That is how the old Kschessinska described the scene.

But it could be done more prosaically. Her father simply apprised her of the condition upon which the other father, who stood at the head of both the country and the family, had permitted the liaison: the tsarevich’s marriage must mean an immediate finish to all their relations. In this game, too, the emperor remained a good family man.

——

So she had vanquished, but her victory was the beginning of the end.

“We arranged a housewarming.… The tsarevich gave me a water service—eight gold glasses encrusted with precious stones….

“He brought me gifts quite often. I used to refuse to accept them, but he grieved so … so I had to accept them.”

She had ceased to be a dream, and he pined more and more for his distant beauty. Life and dream: accessible Mathilde and the sublime, regal princess. Little K. disappeared from his diaries.

Yet another year of his life came to an end.

“31 December [1892]. Dear Anichkov sparkled with electricity. We went to mass at 7.30. At 12 the three of us, Papa, Mama, and I, greeted the New Year. God Grant it be just like this one.”


Little K. was dancing part after part. But that was as it should be: the premier young man of Russia should have the premier ballerina for his mistress.

When the great ballet master Marius Petipa chose her to dance Esmeralda, he asked: “Are you in love?” “Yes.” “Are you suffering?” “Certainly not!” Petipa explained to her that only an artist who has known suffering can dance Esmeralda. “I understood that later,” Mathilde recalled sadly, “and then Esmeralda became my best role.”

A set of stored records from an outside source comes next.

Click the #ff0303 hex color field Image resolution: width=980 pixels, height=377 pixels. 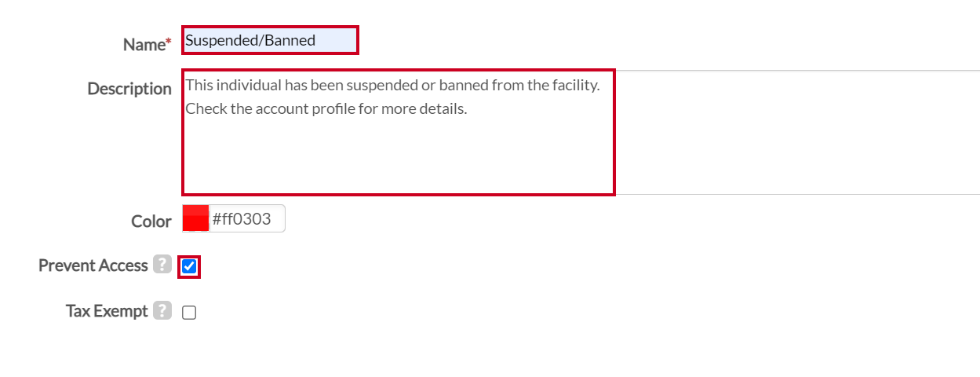246,218
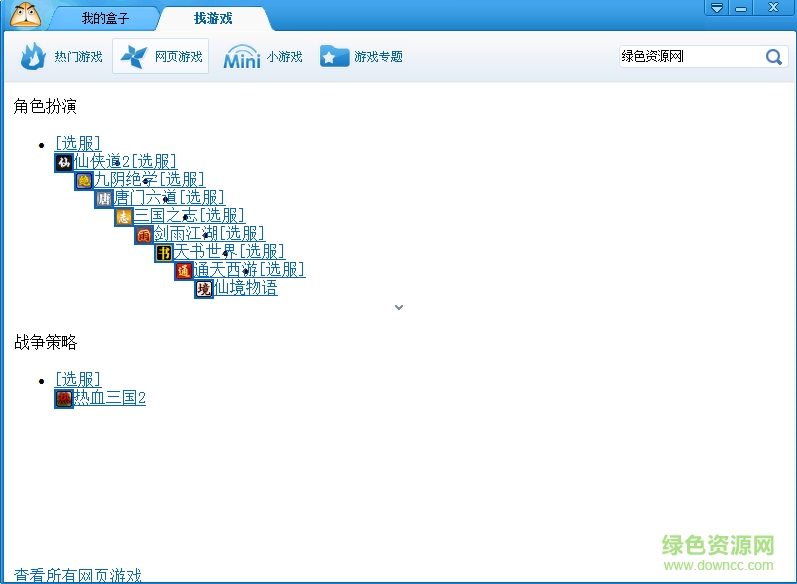The height and width of the screenshot is (584, 797).
Task: Switch to the 我的盒子 tab
Action: click(x=105, y=19)
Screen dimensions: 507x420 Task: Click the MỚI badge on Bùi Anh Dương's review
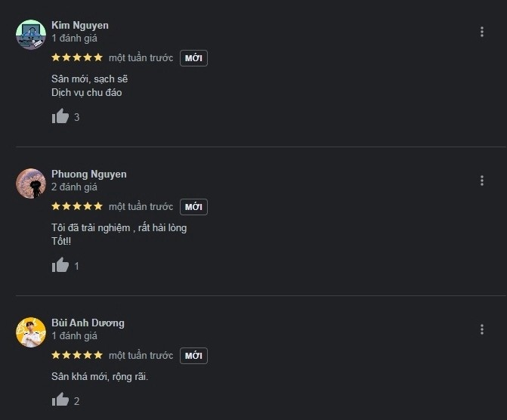(193, 356)
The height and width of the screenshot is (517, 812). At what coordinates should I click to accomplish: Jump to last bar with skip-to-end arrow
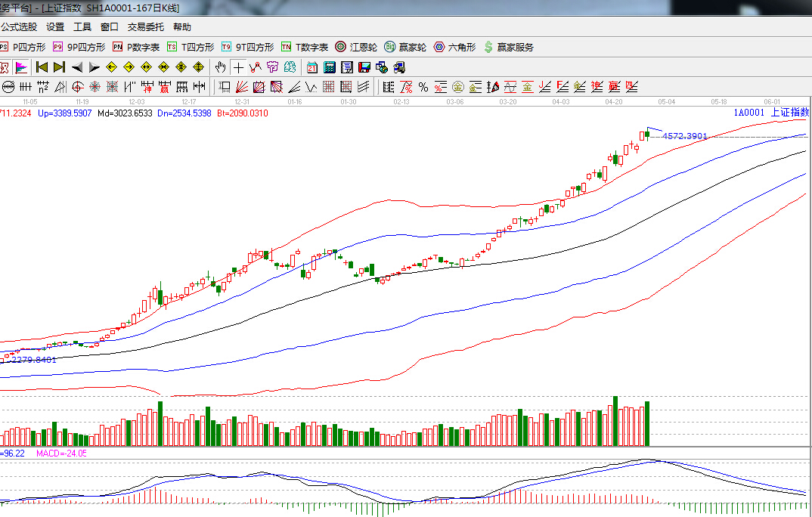pos(59,67)

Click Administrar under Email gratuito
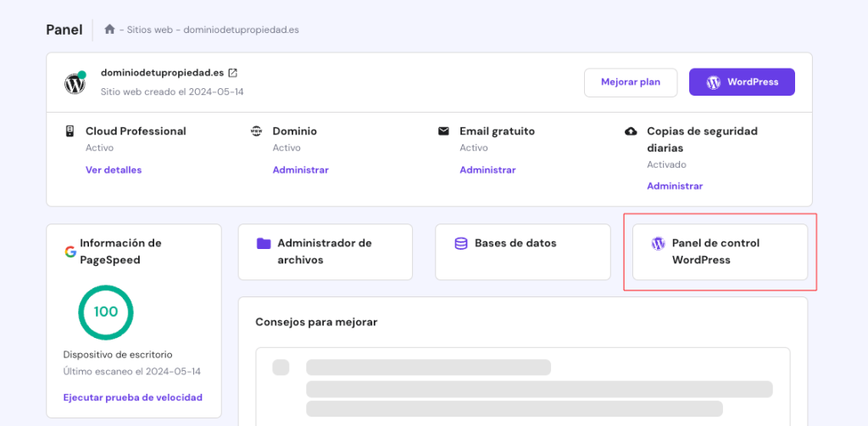tap(487, 170)
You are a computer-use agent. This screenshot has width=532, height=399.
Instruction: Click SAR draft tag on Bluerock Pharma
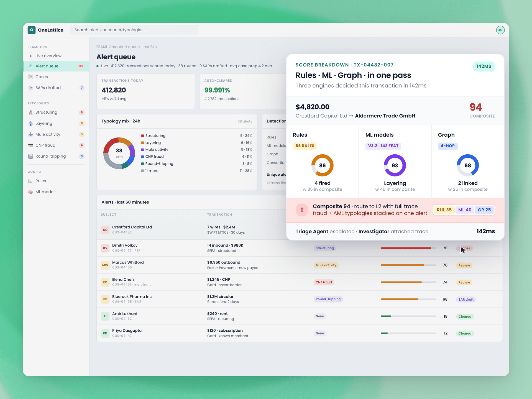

Her time would come to understand that. She was seeing Nicholas less and less often. But she still clung to her old ties: Nicky’s dear friend Sandro and Nicky’s sister Xenia held a merry engagement party in her home.


In April 1894 Nicholas went to Coburg to attend the wedding of Alix’s brother Ernie. Soon after, the newspapers were writing about the tsarevich’s engagement to Alix of Hesse-Darmstadt. After his return from Coburg he never went to see Little K. again.

They exchanged letters. Farsighted, she asked his permission to turn to him if necessary. He replied that the days he had spent by her side would ever be the most beautiful memories of his youth. She could always turn to him.

At his request Mathilde named a place for their last meeting: the main road between Petersburg and Krasnoe Selo. She arrived from town in a carriage; he, on horseback, from camp. “As always in such instances, I found it hard to say anything—choked with weeping and lost for the right words.” She watched him recede into the distance, constantly turning around in the saddle. Thus she described the end.

——

But was this indeed the end? Although Kschessinska ceased to be Nicholas’s mistress once he became engaged to Alix of Hesse-Darmstadt in 1894, she remained a presence in the Romanov family for the rest of her life, as she recounts in her memoir, Dancing in Petersburg.

Kschessinska very quickly turned to her longtime admirer Grand Duke Sergei Mikhailovich, who as head of the Theatrical Society and the Russian ballet could secure her former position in the ballet. For of all her lovers she remained faithful to only one: the ballet.

Kschessinska’s shadow next crossed the palace threshold in May 1896 in conjunction with Nicholas’s coronation, which was to be followed by a brilliant gala concert. The dowager empress, the new tsar’s all-powerful mother, had no intention of allowing Little K. to perform, and her scandalous name was crossed off the list of performers. However, when the astonished public saw the program, there was the name: Mathilde Kschessinska, dancing the lead!

They had done everything—both his mother and the minister of the court—to convince Nicky not to permit this scandal, but Mathilde knew her old lover too well.